In the first 150 pages:
-An old-style human is eaten by an Allosaurus in what once was Ohio.
-Zeus rides from Mars, yes Mars, on a quantum-powered chariot and lances a spaceship—carrying four robots from the moons of Jupiter—to smithereens with a lightning bolt.
-A 21st century Homeric scholar, tasked with observing the Trojan War and noting discrepancies between reality and what the poet recorded, has decided to make war on, and destroy, and the gods.
And that’s just the beginning. Ilium also has Moravecs (robots) obsessed with Shakespeare and Proust, Greek gods that use quantum technology to teleport and terraform Mars, and Little Green Men that erect statues of Prospero along the Martian sea.

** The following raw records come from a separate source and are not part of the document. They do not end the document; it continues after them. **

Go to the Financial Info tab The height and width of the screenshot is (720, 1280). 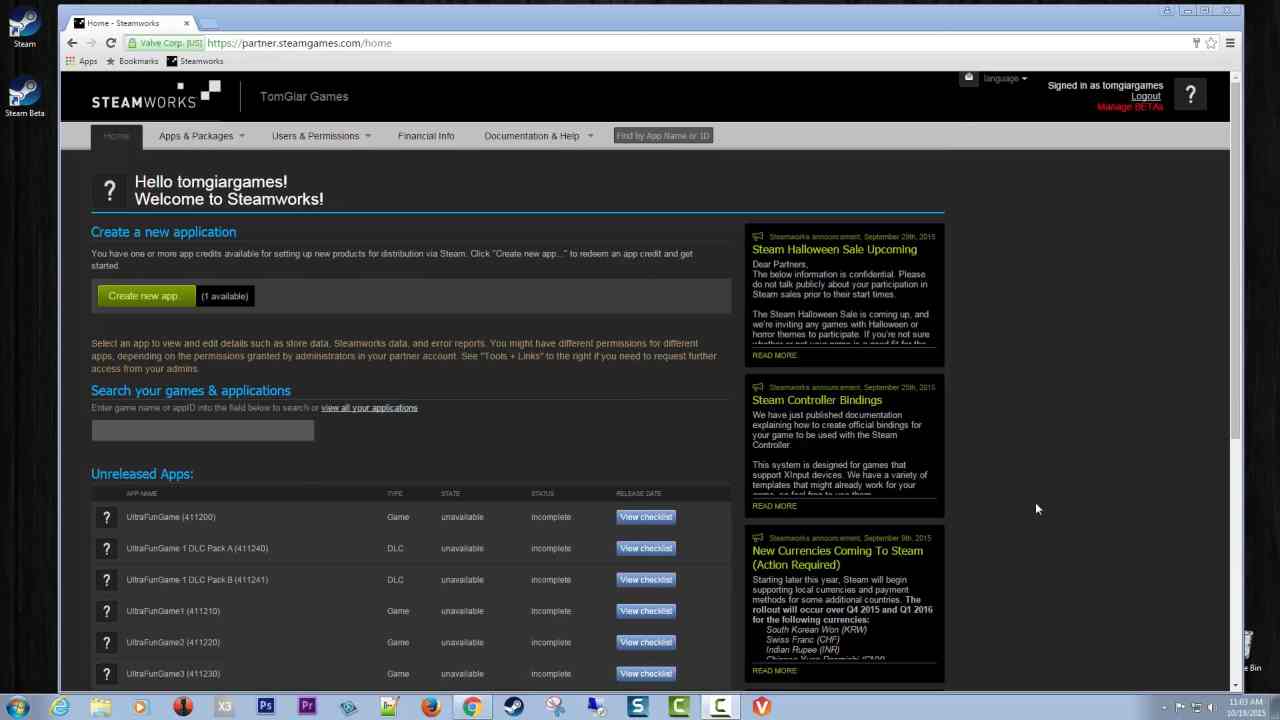click(425, 136)
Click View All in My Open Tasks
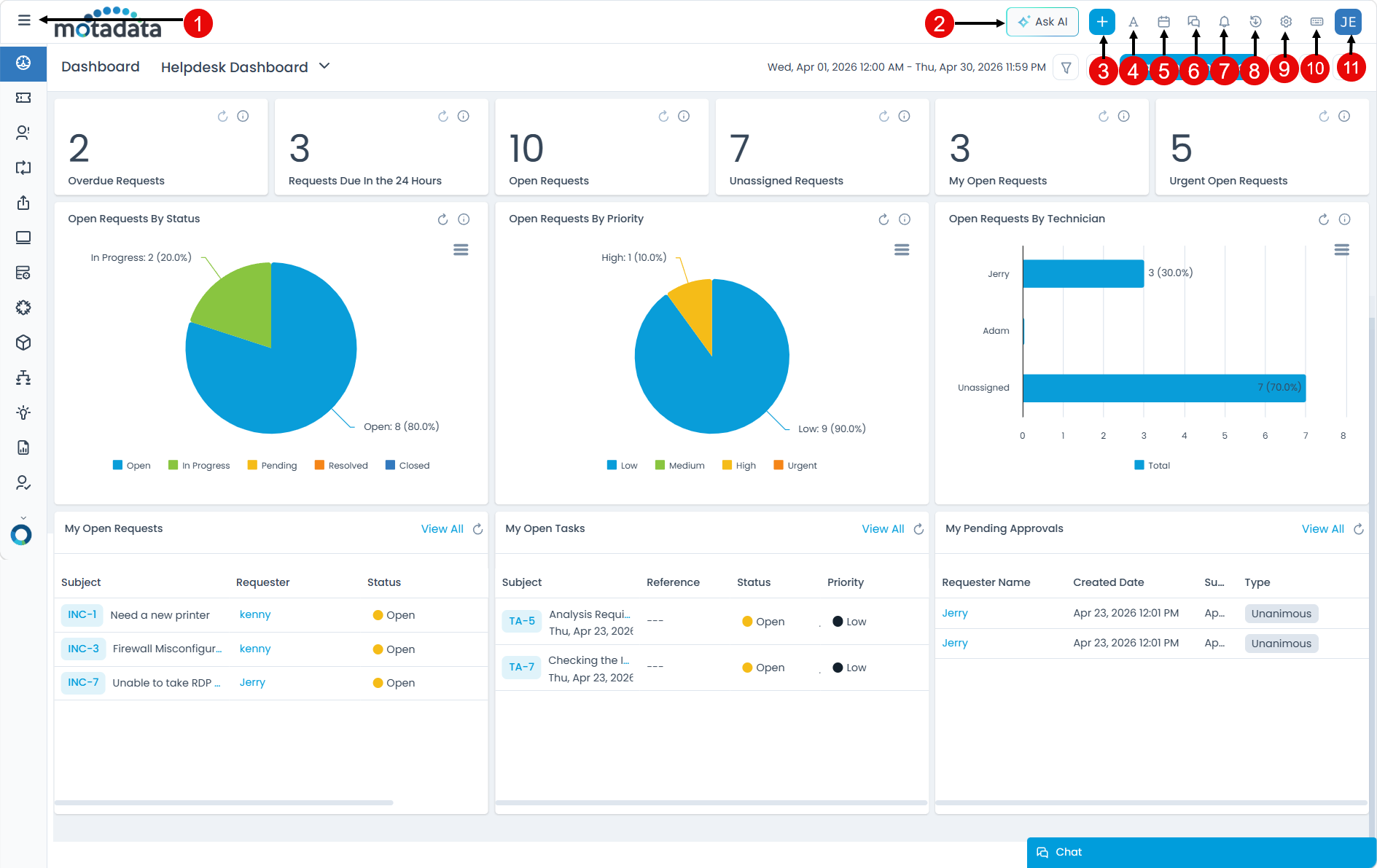 [883, 529]

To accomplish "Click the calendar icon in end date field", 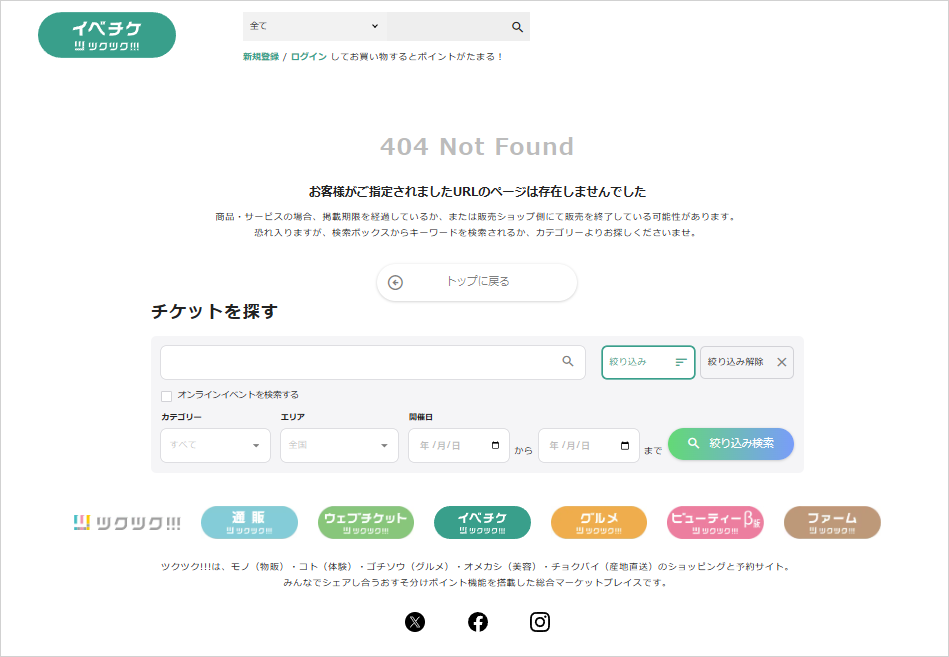I will point(625,446).
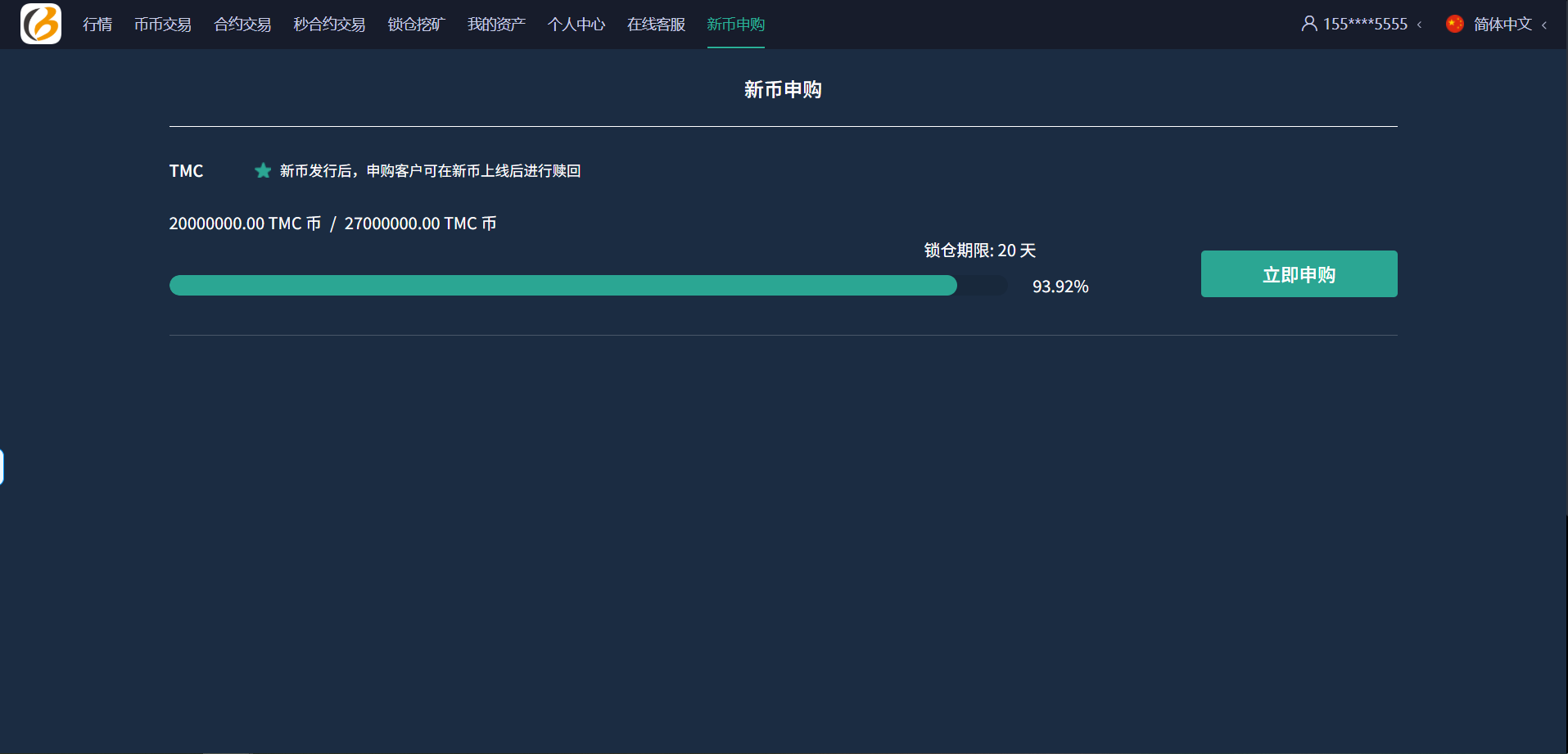
Task: Go to 个人中心
Action: (576, 25)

There are two ways to take the above. Does it sound ridiculous? Then congratulations, you and my friends now share the same opinion. Very quickly a routine developed between my girlfriend and I over the two weeks I read Ilium. I’d laugh or gasp at the insanity, relate the unrelatable, and then watch as she walked from the room.
Does it sound strange but awesome? Then you’re like me! (I’m so sorry.) I advise you to read the seven-hundred pages and relish in its oddities. Only then can you spend weeks wondering if it was actually well-written and thus worth it to read Olympos, the conclusion of the duology, or if its novelty was its main attraction.